» **REQUIREMENT**:
Your output should be the lines from the one with "Tecnología (220, 44)" through the end of the entries below, set down word for word and nothing else.

#### DATA FOR THIS EXERCISE

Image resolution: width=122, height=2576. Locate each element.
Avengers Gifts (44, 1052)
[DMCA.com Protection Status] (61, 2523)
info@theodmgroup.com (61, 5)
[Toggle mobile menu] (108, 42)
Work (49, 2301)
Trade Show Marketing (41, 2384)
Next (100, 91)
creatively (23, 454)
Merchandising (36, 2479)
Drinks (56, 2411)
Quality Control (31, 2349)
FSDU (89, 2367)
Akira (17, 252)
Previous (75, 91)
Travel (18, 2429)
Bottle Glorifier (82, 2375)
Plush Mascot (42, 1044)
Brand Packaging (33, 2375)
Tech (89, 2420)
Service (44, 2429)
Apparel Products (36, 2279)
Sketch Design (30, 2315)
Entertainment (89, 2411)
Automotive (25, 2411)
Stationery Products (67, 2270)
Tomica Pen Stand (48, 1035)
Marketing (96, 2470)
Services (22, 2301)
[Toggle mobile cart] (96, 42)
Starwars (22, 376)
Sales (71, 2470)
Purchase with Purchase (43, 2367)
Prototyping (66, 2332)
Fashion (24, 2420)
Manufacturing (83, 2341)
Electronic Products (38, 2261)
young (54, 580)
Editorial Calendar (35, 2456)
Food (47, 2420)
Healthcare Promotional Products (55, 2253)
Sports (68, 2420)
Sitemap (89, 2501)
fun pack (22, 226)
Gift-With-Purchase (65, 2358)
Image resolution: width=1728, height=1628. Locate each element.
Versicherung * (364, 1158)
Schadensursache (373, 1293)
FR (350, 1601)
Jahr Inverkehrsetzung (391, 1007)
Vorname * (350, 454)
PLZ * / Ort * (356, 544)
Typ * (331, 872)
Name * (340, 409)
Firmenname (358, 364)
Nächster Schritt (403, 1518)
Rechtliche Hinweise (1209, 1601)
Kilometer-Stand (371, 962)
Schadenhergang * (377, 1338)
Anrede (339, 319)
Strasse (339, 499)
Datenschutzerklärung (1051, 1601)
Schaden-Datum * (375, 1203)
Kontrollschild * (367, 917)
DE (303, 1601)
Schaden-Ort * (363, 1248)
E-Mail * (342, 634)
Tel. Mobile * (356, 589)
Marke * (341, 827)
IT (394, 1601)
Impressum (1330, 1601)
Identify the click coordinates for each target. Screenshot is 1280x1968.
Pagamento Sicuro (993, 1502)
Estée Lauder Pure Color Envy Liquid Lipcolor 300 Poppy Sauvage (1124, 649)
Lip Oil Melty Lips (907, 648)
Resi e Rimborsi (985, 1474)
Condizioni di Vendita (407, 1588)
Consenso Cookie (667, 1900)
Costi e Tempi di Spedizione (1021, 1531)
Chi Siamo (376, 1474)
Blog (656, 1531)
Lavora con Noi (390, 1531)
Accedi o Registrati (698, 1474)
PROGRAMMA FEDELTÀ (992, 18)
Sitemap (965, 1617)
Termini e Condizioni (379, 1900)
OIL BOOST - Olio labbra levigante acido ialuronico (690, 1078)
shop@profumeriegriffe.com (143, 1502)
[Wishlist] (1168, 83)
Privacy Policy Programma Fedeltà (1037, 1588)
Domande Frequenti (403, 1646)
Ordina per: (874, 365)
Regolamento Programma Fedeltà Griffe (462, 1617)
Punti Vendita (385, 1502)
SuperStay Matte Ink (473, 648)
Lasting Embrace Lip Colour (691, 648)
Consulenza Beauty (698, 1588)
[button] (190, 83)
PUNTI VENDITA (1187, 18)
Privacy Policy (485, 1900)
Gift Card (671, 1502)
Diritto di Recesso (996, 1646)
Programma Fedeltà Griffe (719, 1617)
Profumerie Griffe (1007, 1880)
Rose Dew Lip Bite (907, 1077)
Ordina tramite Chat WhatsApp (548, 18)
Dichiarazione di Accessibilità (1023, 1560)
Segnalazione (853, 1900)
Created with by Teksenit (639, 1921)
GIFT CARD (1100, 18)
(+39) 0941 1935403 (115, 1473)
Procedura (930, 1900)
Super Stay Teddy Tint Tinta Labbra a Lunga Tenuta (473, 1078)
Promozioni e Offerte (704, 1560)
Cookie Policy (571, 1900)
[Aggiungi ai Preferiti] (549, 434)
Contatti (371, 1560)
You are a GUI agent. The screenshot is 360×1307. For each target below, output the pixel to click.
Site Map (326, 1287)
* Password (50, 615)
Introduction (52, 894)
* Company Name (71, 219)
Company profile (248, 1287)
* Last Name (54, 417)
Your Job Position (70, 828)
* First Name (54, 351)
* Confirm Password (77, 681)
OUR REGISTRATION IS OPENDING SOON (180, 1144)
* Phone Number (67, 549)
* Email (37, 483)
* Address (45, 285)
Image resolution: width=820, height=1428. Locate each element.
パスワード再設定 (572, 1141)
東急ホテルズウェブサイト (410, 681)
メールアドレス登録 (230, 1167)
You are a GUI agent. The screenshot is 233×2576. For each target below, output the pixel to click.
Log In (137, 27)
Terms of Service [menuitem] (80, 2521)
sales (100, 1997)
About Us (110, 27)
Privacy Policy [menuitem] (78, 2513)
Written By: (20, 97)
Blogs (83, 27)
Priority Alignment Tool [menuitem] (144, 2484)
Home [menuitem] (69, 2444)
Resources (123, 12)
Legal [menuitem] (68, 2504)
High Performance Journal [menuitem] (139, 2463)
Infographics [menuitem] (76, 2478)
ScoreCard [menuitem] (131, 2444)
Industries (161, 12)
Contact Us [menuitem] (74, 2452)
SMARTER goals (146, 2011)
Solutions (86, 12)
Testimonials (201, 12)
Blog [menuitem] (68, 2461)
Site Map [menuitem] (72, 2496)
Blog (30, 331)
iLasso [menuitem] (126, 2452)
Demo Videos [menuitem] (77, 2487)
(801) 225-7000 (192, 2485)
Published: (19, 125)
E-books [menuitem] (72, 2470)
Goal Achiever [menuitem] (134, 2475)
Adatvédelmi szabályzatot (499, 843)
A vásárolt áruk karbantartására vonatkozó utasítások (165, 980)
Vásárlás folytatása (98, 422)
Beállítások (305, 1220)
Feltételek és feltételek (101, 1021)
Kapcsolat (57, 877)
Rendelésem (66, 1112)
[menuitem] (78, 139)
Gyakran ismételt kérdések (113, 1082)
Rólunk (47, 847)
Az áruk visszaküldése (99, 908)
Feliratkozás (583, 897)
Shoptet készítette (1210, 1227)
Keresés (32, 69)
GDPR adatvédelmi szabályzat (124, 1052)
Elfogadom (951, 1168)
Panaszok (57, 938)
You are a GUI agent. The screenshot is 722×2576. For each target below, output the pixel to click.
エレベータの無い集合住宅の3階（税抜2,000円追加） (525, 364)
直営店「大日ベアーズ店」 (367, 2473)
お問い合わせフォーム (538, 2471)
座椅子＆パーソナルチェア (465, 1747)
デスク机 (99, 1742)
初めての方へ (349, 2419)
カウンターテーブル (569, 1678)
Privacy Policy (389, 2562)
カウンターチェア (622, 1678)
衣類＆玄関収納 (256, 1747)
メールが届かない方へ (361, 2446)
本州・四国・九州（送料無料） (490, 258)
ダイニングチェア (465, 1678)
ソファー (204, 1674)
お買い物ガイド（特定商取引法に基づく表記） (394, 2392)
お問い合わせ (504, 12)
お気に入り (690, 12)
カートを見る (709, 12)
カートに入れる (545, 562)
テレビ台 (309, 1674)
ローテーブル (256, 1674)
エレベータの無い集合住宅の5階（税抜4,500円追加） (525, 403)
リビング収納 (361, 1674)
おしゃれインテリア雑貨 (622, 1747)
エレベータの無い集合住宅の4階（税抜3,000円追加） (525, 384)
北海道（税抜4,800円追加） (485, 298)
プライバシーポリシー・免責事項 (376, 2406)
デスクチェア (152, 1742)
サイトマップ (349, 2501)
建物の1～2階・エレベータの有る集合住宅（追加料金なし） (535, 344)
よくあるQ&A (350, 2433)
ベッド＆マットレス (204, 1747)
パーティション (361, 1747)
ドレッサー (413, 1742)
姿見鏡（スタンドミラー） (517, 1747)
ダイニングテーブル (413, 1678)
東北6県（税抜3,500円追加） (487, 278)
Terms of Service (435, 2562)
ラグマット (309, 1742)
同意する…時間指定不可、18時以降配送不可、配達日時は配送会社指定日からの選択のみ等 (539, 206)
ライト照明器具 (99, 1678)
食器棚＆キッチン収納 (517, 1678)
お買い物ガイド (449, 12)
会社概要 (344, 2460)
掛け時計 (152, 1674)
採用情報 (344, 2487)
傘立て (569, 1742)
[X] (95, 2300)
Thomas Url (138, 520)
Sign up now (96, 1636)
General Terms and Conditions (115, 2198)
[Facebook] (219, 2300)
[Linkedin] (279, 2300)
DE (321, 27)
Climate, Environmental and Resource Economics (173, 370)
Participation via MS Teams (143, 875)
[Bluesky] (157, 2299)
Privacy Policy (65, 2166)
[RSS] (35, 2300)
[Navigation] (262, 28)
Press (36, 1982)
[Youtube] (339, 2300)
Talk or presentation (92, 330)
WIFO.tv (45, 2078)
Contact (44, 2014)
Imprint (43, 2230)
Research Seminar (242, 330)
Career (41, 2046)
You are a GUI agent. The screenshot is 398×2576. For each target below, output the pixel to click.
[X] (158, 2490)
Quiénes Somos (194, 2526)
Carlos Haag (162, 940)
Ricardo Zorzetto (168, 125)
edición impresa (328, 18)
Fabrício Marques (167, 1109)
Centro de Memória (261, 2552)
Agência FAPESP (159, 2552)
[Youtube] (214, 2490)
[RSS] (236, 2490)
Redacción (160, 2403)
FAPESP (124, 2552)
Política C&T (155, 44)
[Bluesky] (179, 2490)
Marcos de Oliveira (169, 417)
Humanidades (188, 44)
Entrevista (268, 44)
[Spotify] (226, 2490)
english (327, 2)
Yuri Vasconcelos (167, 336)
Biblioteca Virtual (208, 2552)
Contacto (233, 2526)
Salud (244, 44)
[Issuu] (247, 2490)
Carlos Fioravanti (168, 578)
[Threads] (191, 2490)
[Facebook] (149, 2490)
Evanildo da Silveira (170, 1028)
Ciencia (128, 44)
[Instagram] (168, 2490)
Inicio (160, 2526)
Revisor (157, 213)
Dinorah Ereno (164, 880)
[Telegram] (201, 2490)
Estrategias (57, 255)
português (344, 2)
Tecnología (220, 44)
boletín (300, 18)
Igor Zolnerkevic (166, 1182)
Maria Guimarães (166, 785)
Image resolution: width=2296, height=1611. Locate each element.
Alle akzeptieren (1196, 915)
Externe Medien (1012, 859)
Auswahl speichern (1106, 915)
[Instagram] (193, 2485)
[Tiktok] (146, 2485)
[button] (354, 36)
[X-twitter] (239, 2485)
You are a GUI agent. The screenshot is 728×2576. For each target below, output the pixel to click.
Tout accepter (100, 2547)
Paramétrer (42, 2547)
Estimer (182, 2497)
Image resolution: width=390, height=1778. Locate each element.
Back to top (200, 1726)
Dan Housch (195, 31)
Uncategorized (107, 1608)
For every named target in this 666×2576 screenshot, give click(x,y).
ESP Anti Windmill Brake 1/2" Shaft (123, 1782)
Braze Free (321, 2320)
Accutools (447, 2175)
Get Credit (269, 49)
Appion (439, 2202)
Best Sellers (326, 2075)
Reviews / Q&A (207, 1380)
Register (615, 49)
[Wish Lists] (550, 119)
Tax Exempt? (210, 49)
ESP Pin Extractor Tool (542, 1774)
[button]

########

» **ANSWER TO THIS TASK**:
Tecnología (220, 44)
boletín (300, 18)
Igor Zolnerkevic (166, 1182)
Maria Guimarães (166, 785)
Image resolution: width=2296, height=1611. Locate each element.
Alle akzeptieren (1196, 915)
Externe Medien (1012, 859)
Auswahl speichern (1106, 915)
[Instagram] (193, 2485)
[Tiktok] (146, 2485)
[button] (354, 36)
[X-twitter] (239, 2485)
You are a GUI agent. The screenshot is 728×2576. For each target below, output the pixel to click.
Tout accepter (100, 2547)
Paramétrer (42, 2547)
Estimer (182, 2497)
Image resolution: width=390, height=1778. Locate each element.
Back to top (200, 1726)
Dan Housch (195, 31)
Uncategorized (107, 1608)
For every named target in this 666×2576 screenshot, give click(x,y).
ESP Anti Windmill Brake 1/2" Shaft (123, 1782)
Braze Free (321, 2320)
Accutools (447, 2175)
Get Credit (269, 49)
Appion (439, 2202)
Best Sellers (326, 2075)
Reviews / Q&A (207, 1380)
Register (615, 49)
[Wish Lists] (550, 119)
Tax Exempt? (210, 49)
ESP Pin Extractor Tool (542, 1774)
[button]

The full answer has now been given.